Die Studie basiert im Wesentlichen auf Interviews, deren Ziel es war, die komplexen Motive zu erfassen, die der Heimkehr nach Ungarn zugrunde lagen. Die Männer und Frauen des Samples waren deutscher Abstammung, nach dem Zweiten Weltkrieg zunächst vertrieben worden, dann aber illegal oder mit offizieller Genehmigung zurückgekehrt. Um den Motiven auf die Spur zu kommen, stellt Tóth die Frage nach der gesellschaftlichen Integration bzw. Desintegration in den Mittelpunkt der Interviews. Dabei geht es ihr in erster Linie um die Erlebnisse und Erfahrungen der Beteiligten. Lebensgeschichten sind für sie im Sinne der Oral History keine Ergänzung der schriftlichen Quellen, sondern ein "reflektiertes Ganzes". Ágnes Tóth arbeitet heraus, wie ihre Interviewpartner Konflikte um Sprache, Religion, Politik und Enteignung sowie schließlich den Heimatverlust erfuhren und deuteten. Zitate aus den Interviews dienen nicht nur der Illustration, sondern verstärken und untermauern die Analyse der Autorin.

Es ist bemerkenswert, dass mehrere Gesprächspartner Parallelen zwischen ihrem eigenen Schicksal und dem der verfolgten Juden zogen. Auch zeigt sich in den Interviews, wie kulturelle Unterschiede zwischen Deutschen und Ungarndeutschen zu Unverständnis und Diskriminierung führten. Das Stigma "ungarische Zigeuner", mit dem viele Ungarndeutsche in der fremden Heimat gebrandmarkt wurden, ist dafür nur ein Beispiel. Andererseits scheinen sich die alltäglichen Lebensumstände der "Neubürger" vielfach nicht wesentlich von denen der Einheimischen unterschieden zu haben. Was die Arbeitswelt betrifft, so mussten die meisten Ungarndeutschen von vorn anfangen; entsprechend hoch war unter ihnen die Arbeitslosigkeit. Und wer Arbeit fand, hatte es meist mit einem neuen Beruf zu tun, etwa im Bergbau.
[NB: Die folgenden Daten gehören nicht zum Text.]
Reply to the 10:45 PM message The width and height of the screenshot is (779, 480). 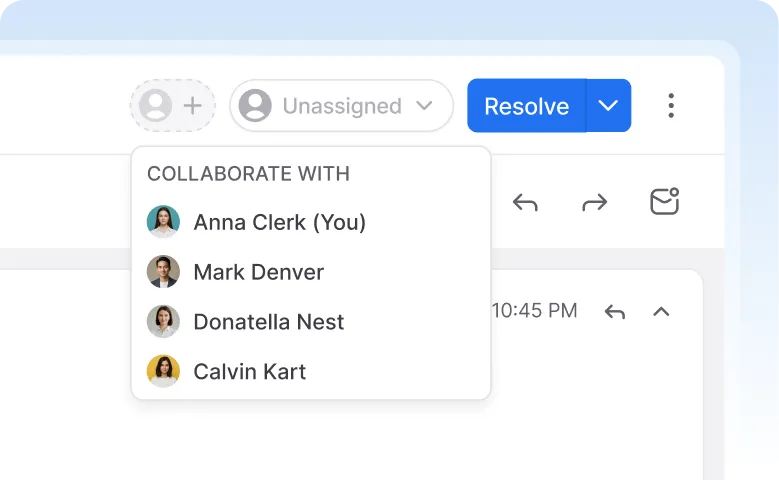pyautogui.click(x=615, y=312)
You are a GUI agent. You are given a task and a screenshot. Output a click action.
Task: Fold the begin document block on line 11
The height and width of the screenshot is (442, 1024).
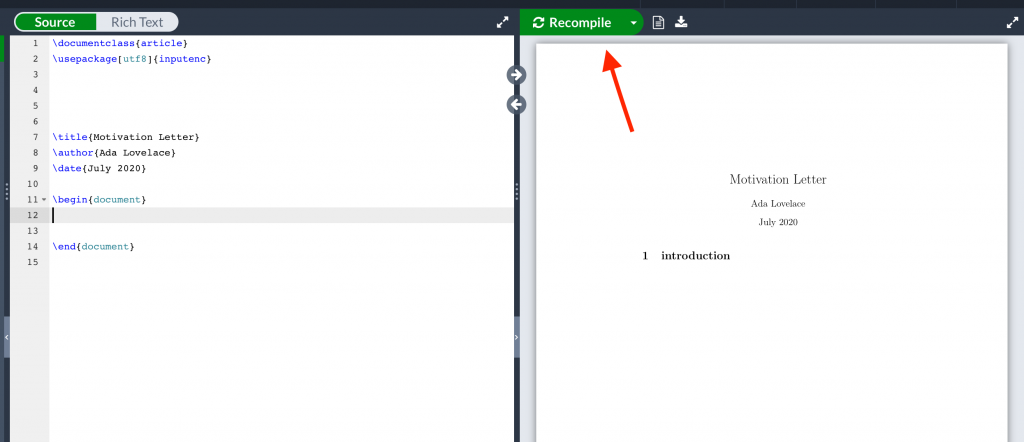[44, 200]
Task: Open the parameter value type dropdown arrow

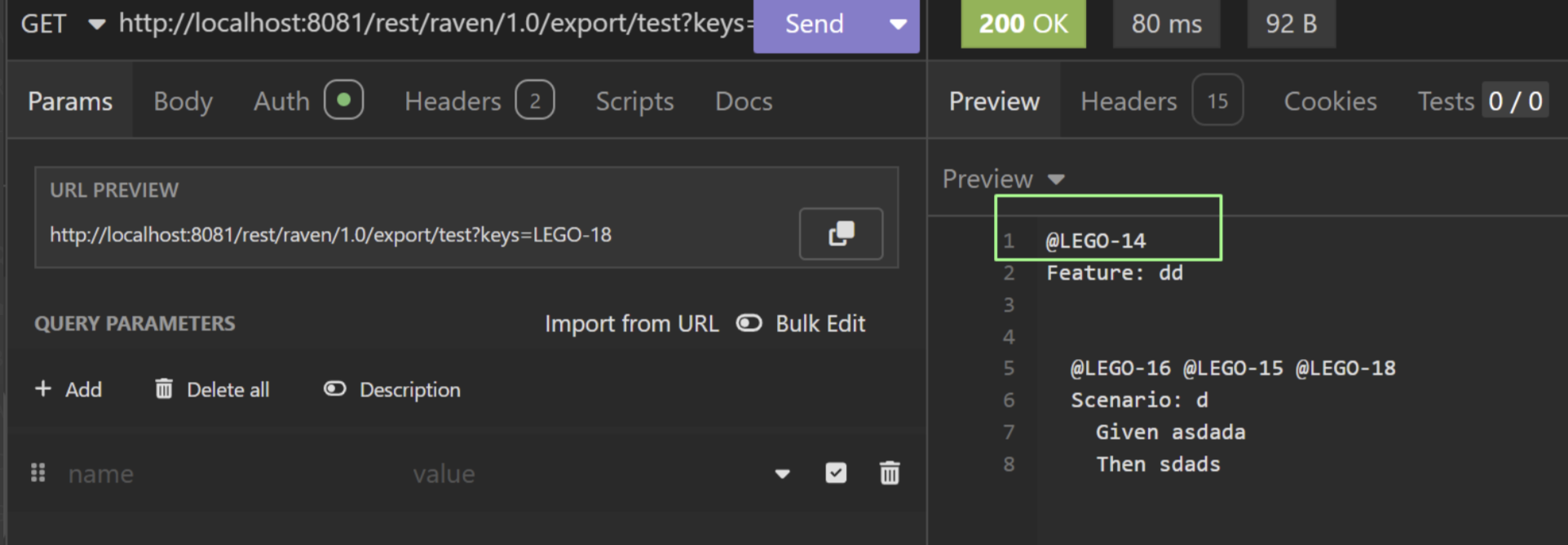Action: 782,474
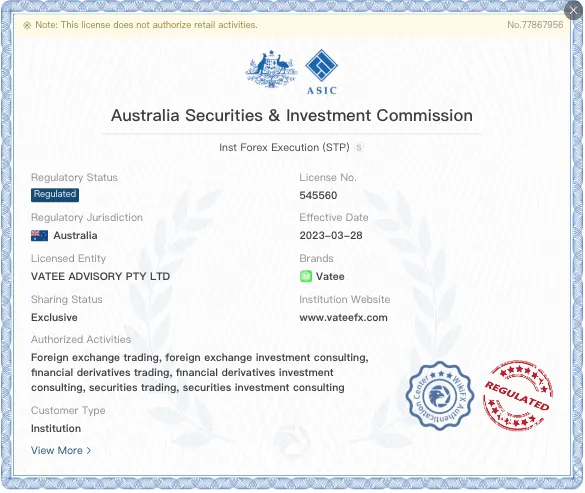Click the Regulated status badge
Image resolution: width=585 pixels, height=493 pixels.
(55, 195)
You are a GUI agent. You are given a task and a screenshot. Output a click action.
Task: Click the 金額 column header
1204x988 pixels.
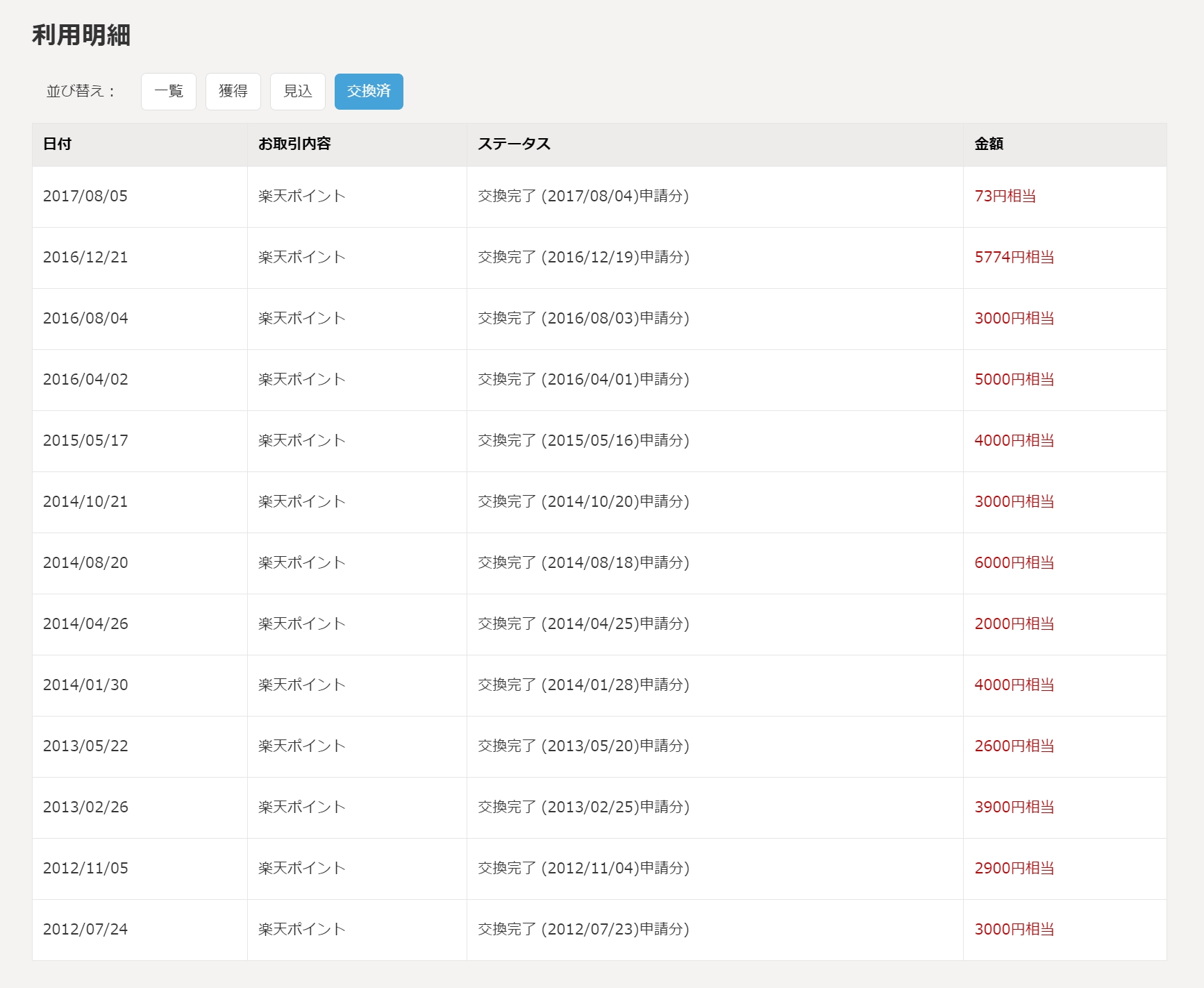click(x=989, y=144)
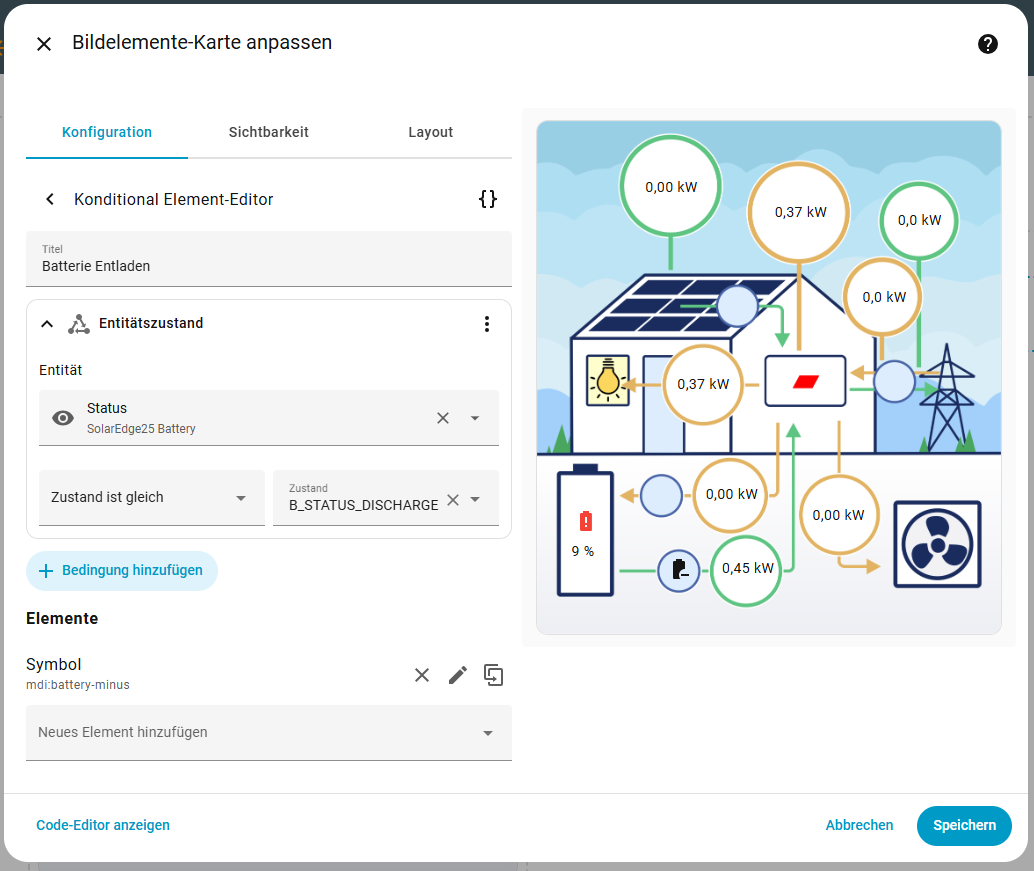Click the eye icon beside Status entity

pos(63,418)
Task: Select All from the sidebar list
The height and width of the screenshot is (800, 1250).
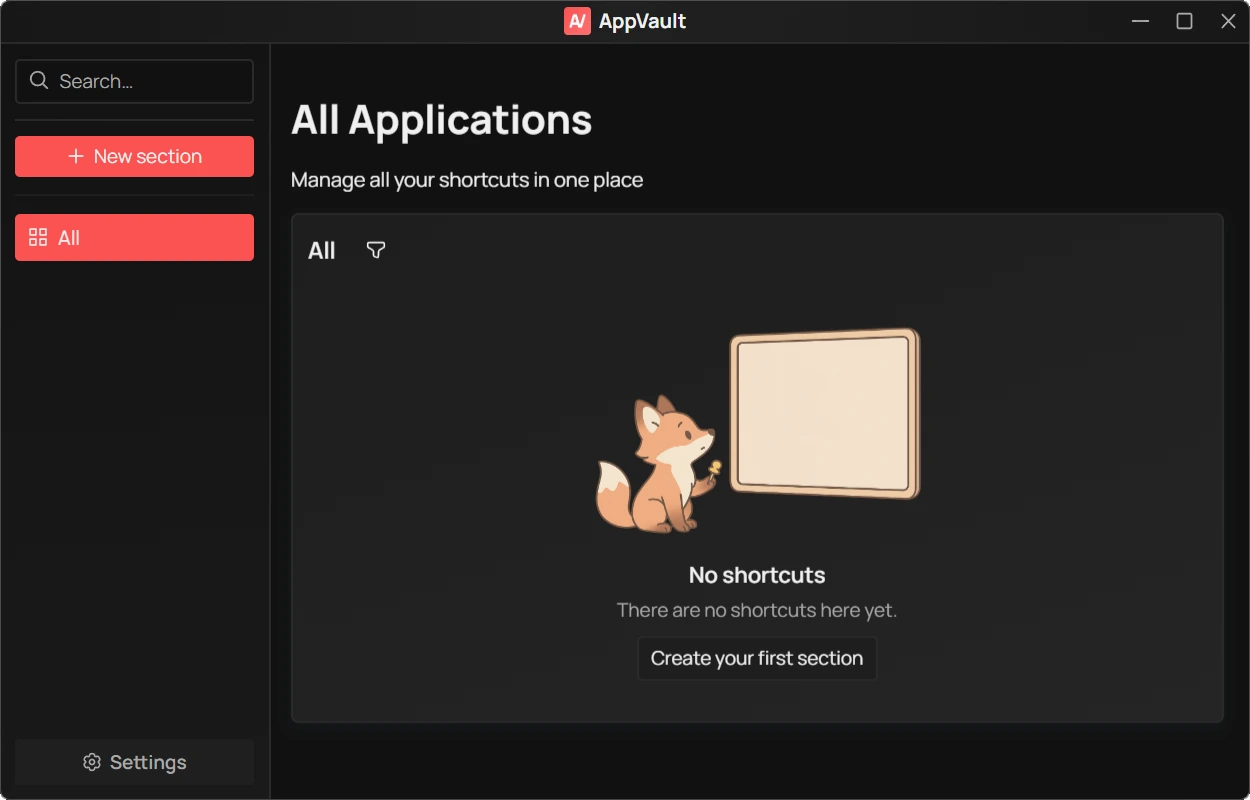Action: [134, 237]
Der Abschied vom erlernten Beruf symbolisierte damit auch den Verlust des früheren Lebens.

Die Gründe für die Rückkehr nach Ungarn waren vielfältig; zumeist ging es um Sehnsucht nach der Heimat oder das Gefühl des Fremdseins in Deutschland, das sich nicht abschütteln ließ. Wer zurückkehrte, musste wieder in Ungarn Fuß fassen - und das war schwierig genug. Der erste Schritt bestand darin, einen Aufenthaltstitel zu erhalten, dann galt es, eine ökonomische Basis zu finden. Nicht wenige Interviewpartner, die in den Wirren der Vertreibung die Konflikte zwischen Ungarn und Ungarndeutschen betont hatten, berichteten von der Hilfsbereitschaft, die sie nach ihrer Rückkehr erfahren hätten.

Ágnes Tóth lässt ein vergessenes Kapitel aus der Geschichte von Zwangsmigration, Flucht und Vertreibung wieder lebendig werden, auch wenn die Übersetzung zum Teil sperrig ist. Ihre Studie zeigt auch, welches Potenzial im Konzept der Oral History steckt.